Em outubro de 1897, praticamente às vésperas da transferência oficial da capital do Estado para a então cidade de Minas (depois, Belo Horizonte), Belmiro de Almeida esteve em Ouro Preto. Na oportunidade, o pintor trazia consigo uma tela, pintada recentemente em Paris, para exibi-la na cidade histórica. Intitulara-a Má Notícia, obra de inspiração bem próxima ao realismo de Arrufos, tela de 1887. Ficou exposta por algum tempo no salão do Liceu de Artes e Ofícios de Ouro Preto e causou ótima repercussão, considerando a frequência do público que se verificou. Adquirida pelo Governo, foi em seguida levada para a nova capital, sendo então colocada no Palácio da Presidência. Hoje integra o acervo do Museu Mineiro.
Na recém-inaugurada capital mineira, no salão nobre da Secretaria do Interior, na praça da Liberdade, figurou a tela de Belmiro intitulada Aurora [ou Apoteose] de 15 de Novembro, obra que anteriormente tivera suas qualidades questionadas pela crítica do Rio de Janeiro. Arthur Azevedo, em visita à Belo Horizonte no ano de 1901, considerou-a uma obra pouco representativa na produção do pintor serrano.
Pertence ao acervo do Museu Mariano Procópio, Juiz de Fora, o quadro Amuada, c. 1905-1906, óleo sobre madeira, 41 x 33 cm. Esta obra participou da Exposição Geral de Belas Artes do Rio de Janeiro, em 1906. De pequenas dimensões, leve, contido, silencioso, é um trabalho executado de forma minuciosa pelo pintor. Individualizadas em múltiplos toques de pincel, as cores tênues favorecem toda a composição.

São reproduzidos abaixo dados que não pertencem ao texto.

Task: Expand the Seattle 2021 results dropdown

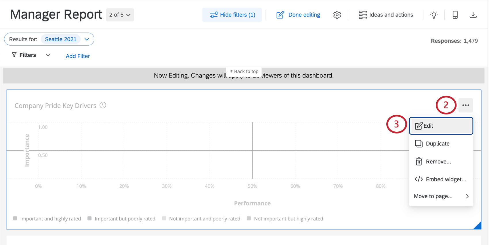Action: [x=87, y=39]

Em abril de 1909, o presidente de Estado Wenceslau Braz inaugurou, em solenidade que contou com a presença do pintor, a tela intitulada Bárbara Heliodora, estabelecida no “plafond” do salão nobre do Palácio, ambiente ornado por trabalhos de Frederico Steckel. O obra fôra encomendada a Belmiro bem anteriormente, ainda pelo governo de Silviano Brandão. Conforme descrito à época, representava uma cena na qual a esposa do inconfidente Alvarenga Peixoto, isolada em seu retiro no sul de Minas, encontrava-se abatida pela imensa saudade que terminaria por levá-la à loucura. Em 1925, o trabalho de Belmiro foi substituído pela pintura alegórica de Antônio Parreiras.
É datado de abril de 1909, o pequeníssimo Retrato de Antônio Augusto de Lima, óleo sobre madeira, 21 x 13 cm, dedicado por Belmiro ao retratado. Encontra-se hoje na coleção de Luiz Octávio Augusto de Lima, São Paulo, e está reproduzido na Revista do Arquivo Público Mineiro, Belo Horizonte, ano XLIII, nº I, janeiro - julho de 2007, página 64. É provável que seja este o quadro que, durante a estada de Belmiro em Belo Horizonte, por ocasião da inauguração da tela Bárbara Heliodora - ato presenciado por Augusto de Lima -, esteve em exposição na Casa Colombo. Por um lapso, foi atribuída sua autoria ao pintor Alberto Delpino, engano este logo desfeito.